Entre le système qui triomphait et les conclusions de la commission de 1836, il y avait en effet plusieurs différences qu’il importe de noter. La commission avait toujours parlé d’un mur d’enceinte, d’une muraille, entendant élever ainsi une ligne de défense sérieuse, mais nullement, comme le voulait le nouveau plant, une série ininterrompue de bastions, avec une escarpe de 10 mètres et des glacis pour en protéger les abords. Il en était de même du fossé qui devait protéger sur toute la ligne le rempart en augmentant les difficultés de l’approche. En un mot, l’enceinte de sûreté devenait une enceinte de siège de premier ordre, devant laquelle l’ennemi devrait ouvrir la terre et dresser des batteries de brèche. Les forts détachés avaient été également l’objet des hésitations des membres du comité du génie, qui parlaient d’en établir notamment sur la rive droite, ce qui impliquait un délai pour les forts de la rive gauche. On admit dans le nouveau projet la construction immédiate des forts tout autour de l’enceinte.
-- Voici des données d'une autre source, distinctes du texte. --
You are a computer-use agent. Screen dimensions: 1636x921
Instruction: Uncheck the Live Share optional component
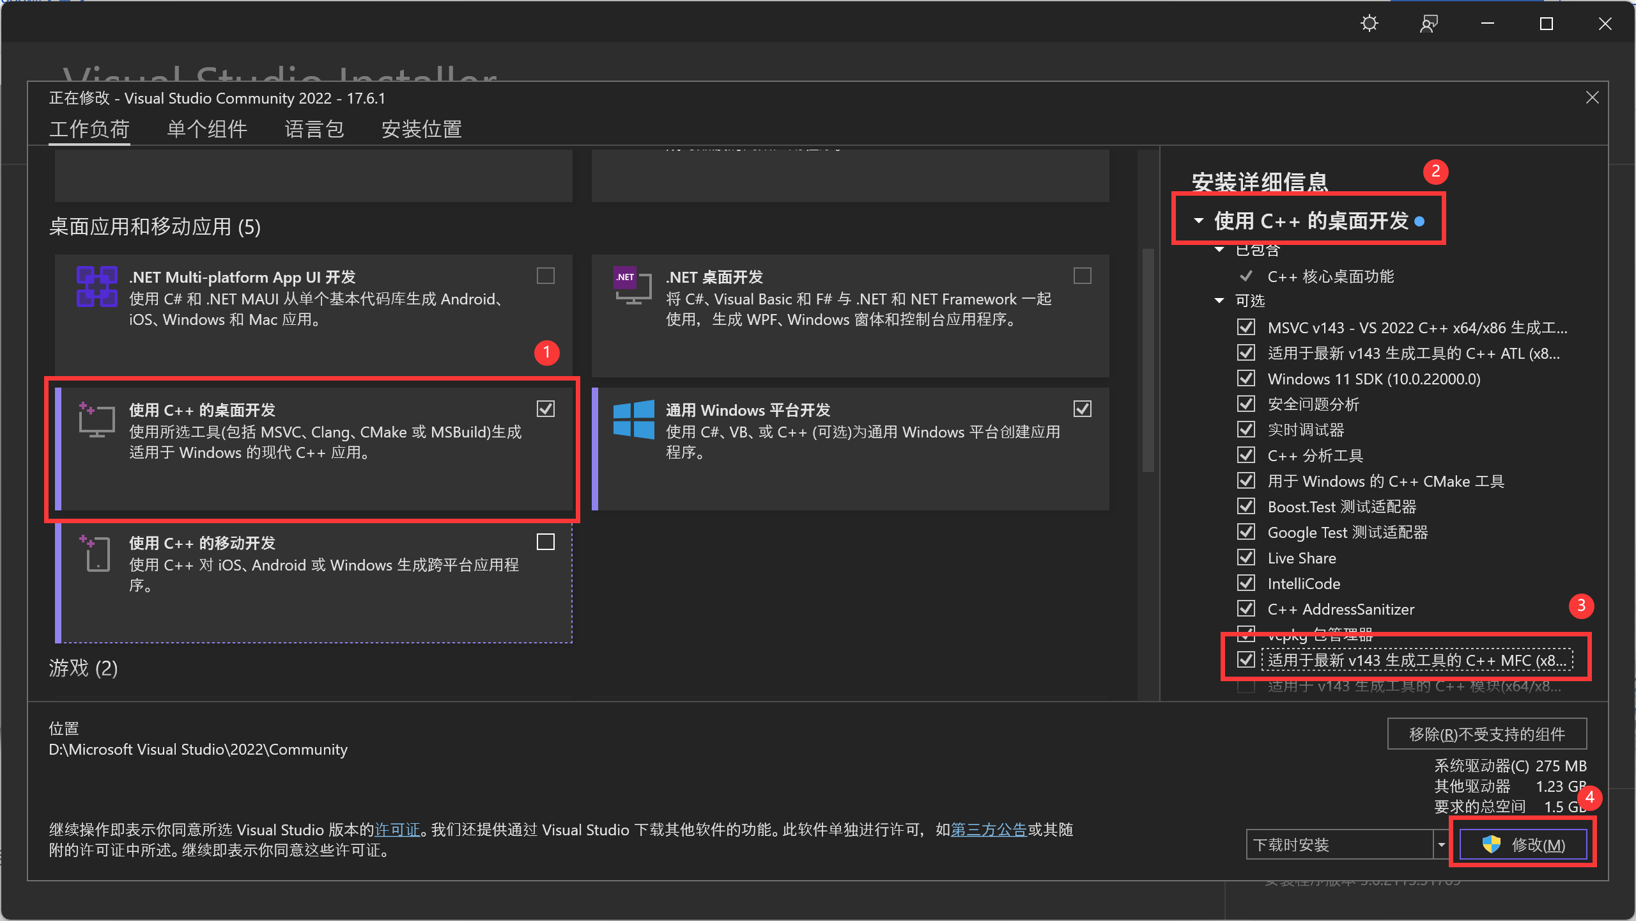point(1246,558)
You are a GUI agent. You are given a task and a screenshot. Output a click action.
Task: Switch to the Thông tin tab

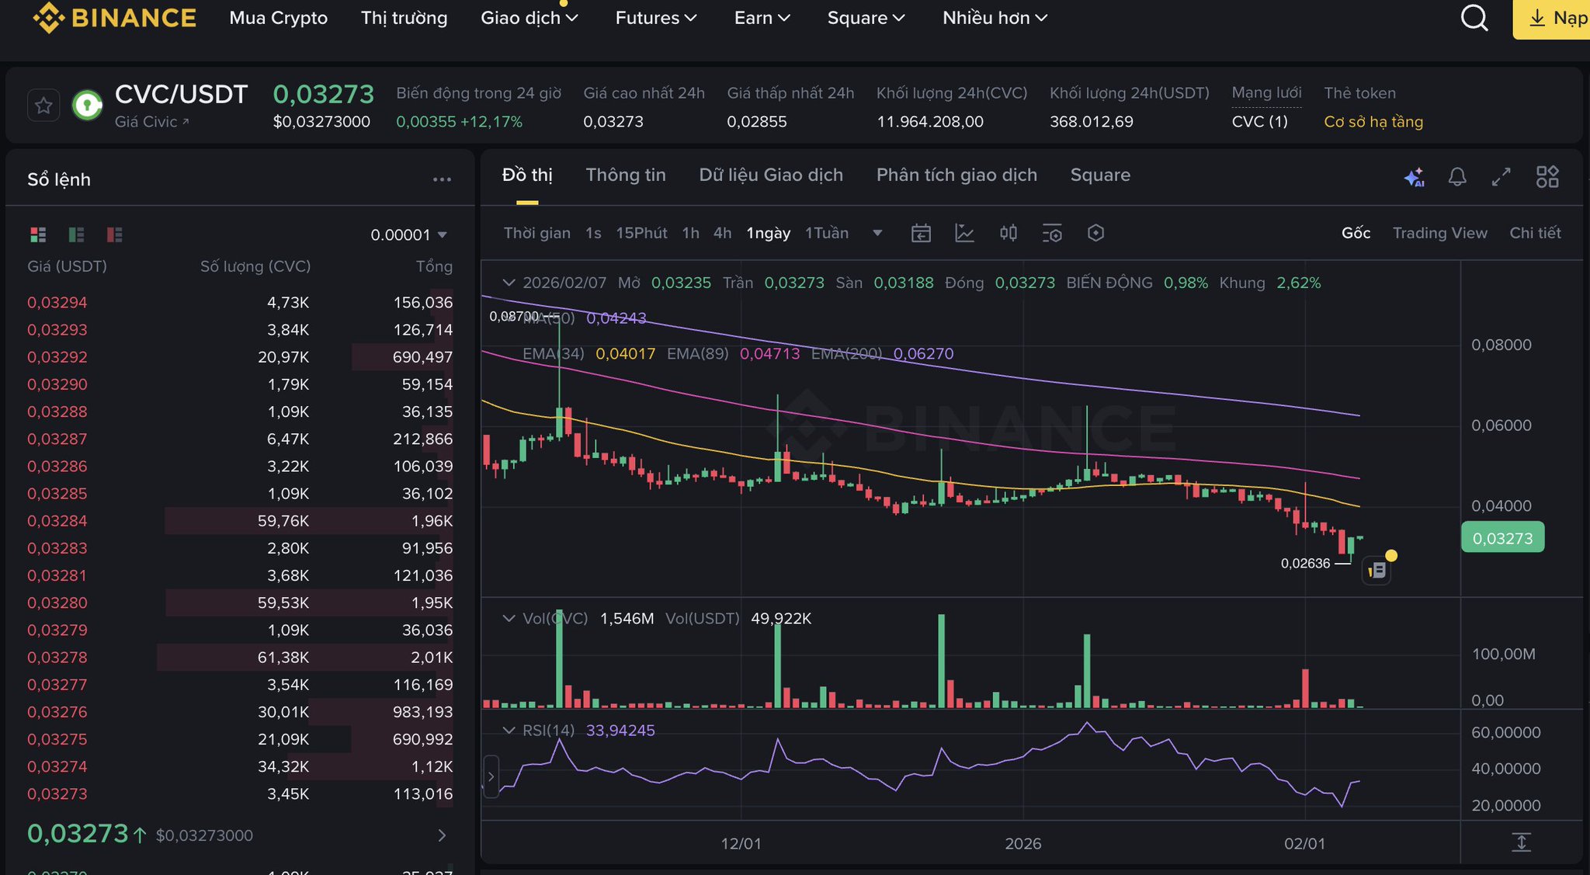click(625, 175)
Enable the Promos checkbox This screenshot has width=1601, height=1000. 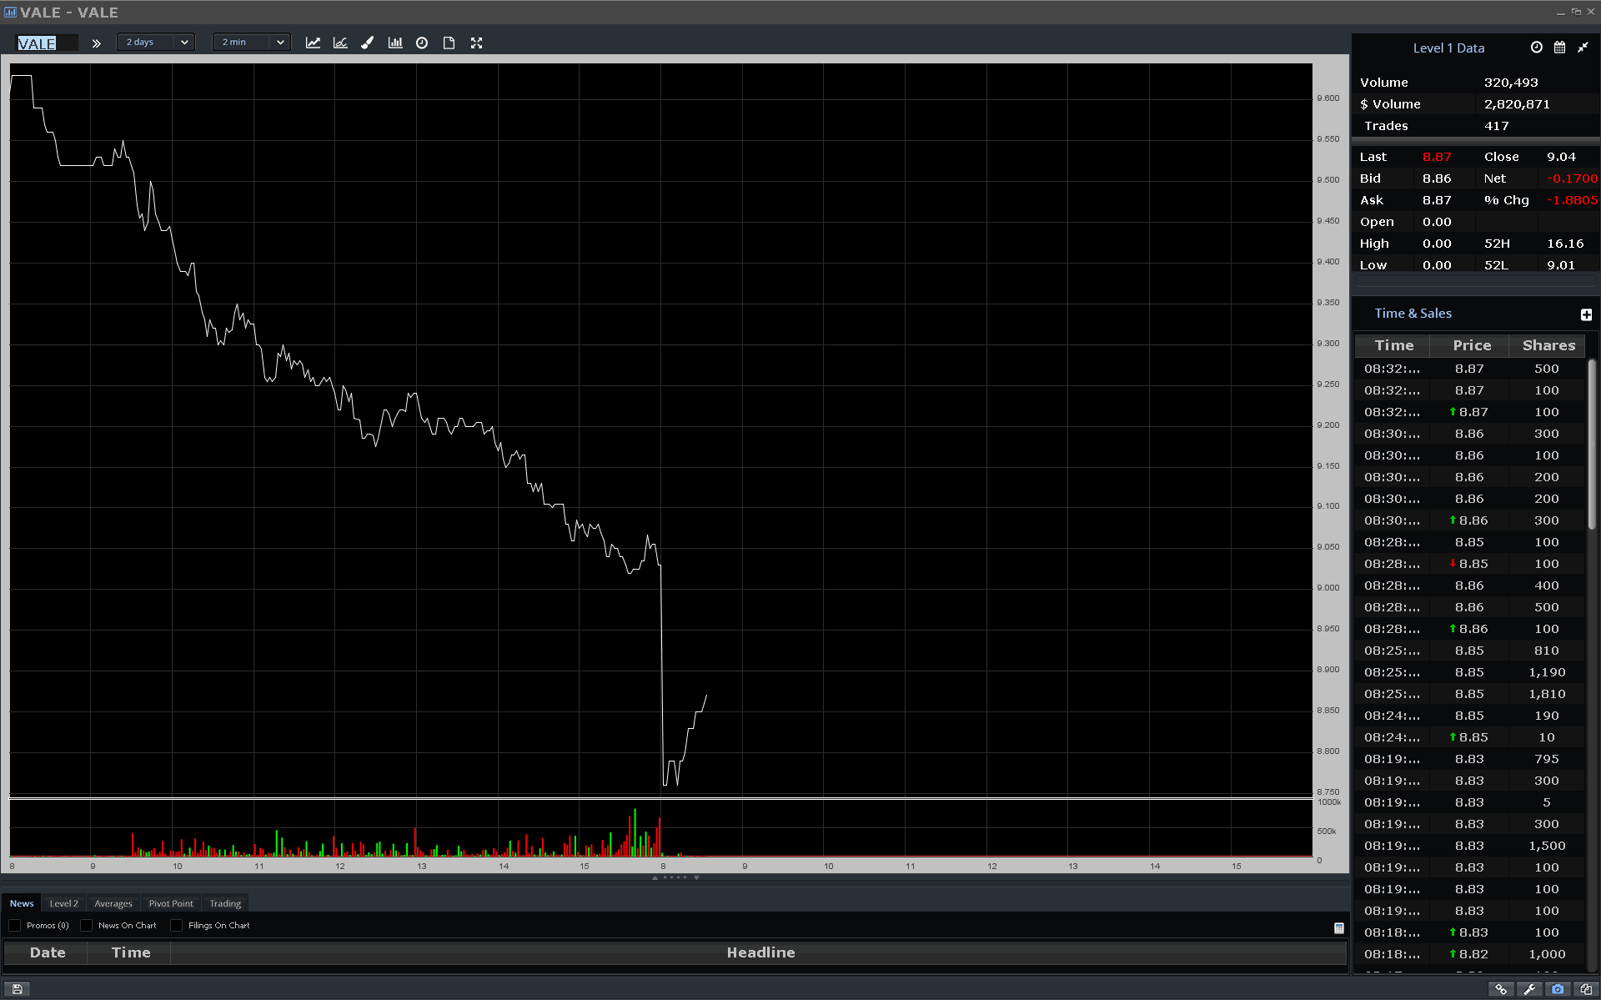tap(15, 926)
Ces deux changemens au projet du général Dode furent décidés par le conseil des ministres, et dès les premiers jours de septembre le génie, mis en possession de terrains acquis à l’amiable, entreprenait, sous la responsabilité du cabinet qui les avait prescrits, cette série de grands travaux qui excitaient alors plus de surprise que d’admirations. La France apprit par une note insérée au Moniteur du 13 septembre 1841 le commencement de cette gigantesque entreprise. Diverses ordonnances rendues le 10 septembre, les 4 et 25 octobre, avaient ouvert au ministre de la guerre un crédit de 13 millions affectés à cet objet.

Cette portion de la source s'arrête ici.